I'm trying to compile a complete list of all restrictions placed on unsigned Java applets (defined as things a normal Java application can do, but an unsigned Java applet cannot).
This is the list I've compiled so far:
An unsigned Java applet ...
- Cannot access the local filesystem.
- Cannot access the system clipboard.
- Cannot initiate a print job.
- Cannot connect to or retrieve resources from any third party server (any server other than the server the applet originated from).
- Cannot use multicast sockets.
- Cannot create or register a SocketImplFactory, URLStreamHandlerFactory, or ContentHandlerFactory.
- Cannot listen to incoming socket connections.
- Cannot listen for datagrams.
- Cannot access some of the system properties (java.class.path, java.home, user.dir, user.home, user.name).
- Cannot create or register a SecurityManager object.
- Cannot dynamically load native code libraries with the load() or loadLibrary() methods of Runtime or System.
- Cannot spawn new processes by calling any of the Runtime.exec() methods.

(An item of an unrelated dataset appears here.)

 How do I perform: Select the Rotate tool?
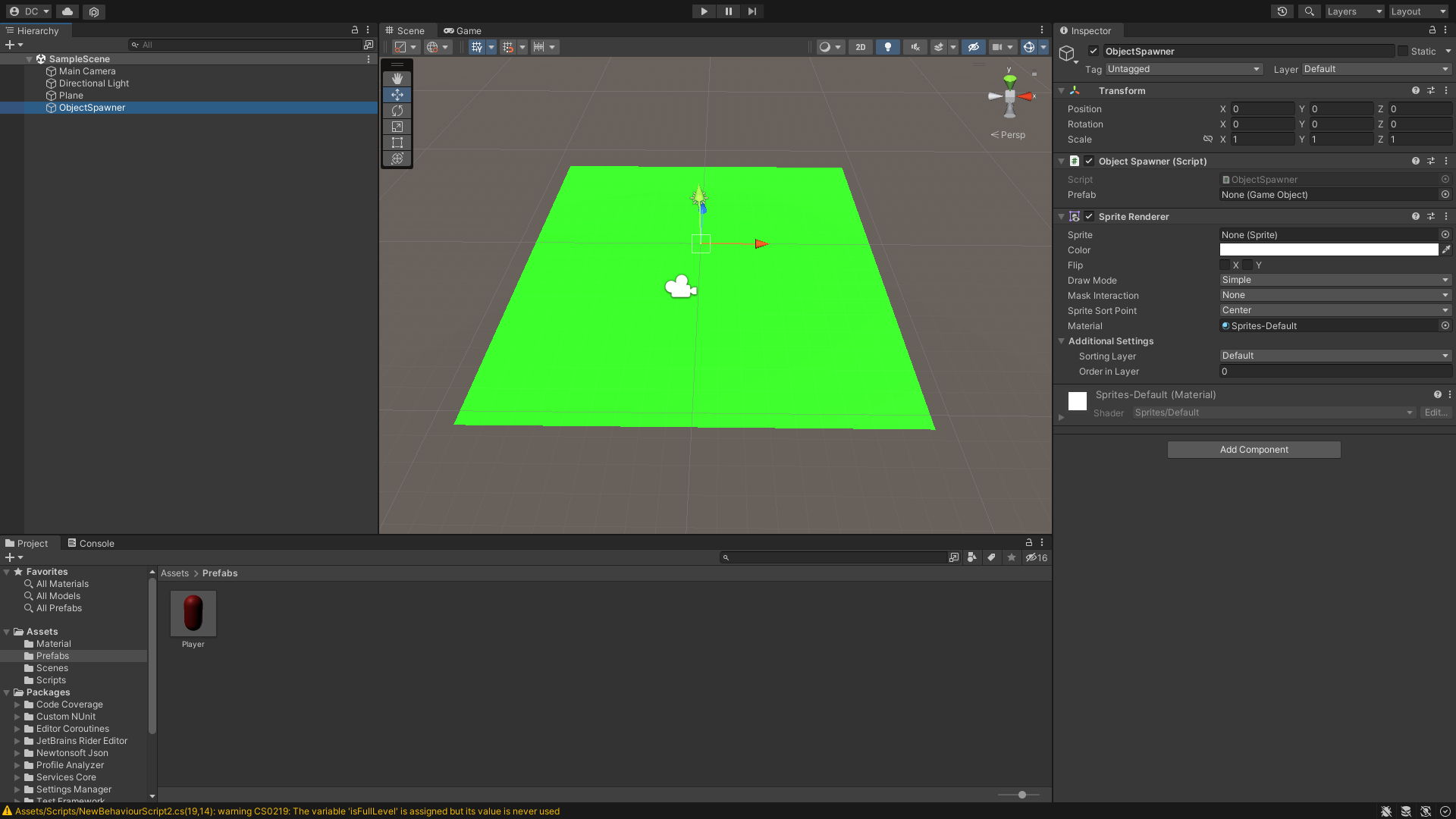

- Cannot create or access threads or thread groups outside of the thread group in which the untrusted code is running.
- Cannot define classes in
java.*,sun.*andnetscape.*. - Cannot explicitly load classes from the
sun.*package. - Cannot exit the Java interpreter by calling System.exit() or Runtime.exit().
- Cannot access the system event queue.
- Cannot use the java.lang.Class reflection methods to obtain information about nonpublic members of a class, unless the class was loaded from the same host as the untrusted code.
- Cannot manipulate security identities in any way (java.security).
- Cannot set or read security properties (java.security).
- Cannot list, look up, insert, or remove security providers (java.security).
Question: Are there any restrictions missing? If so, please clearly state what restriction you believe is missing from the list.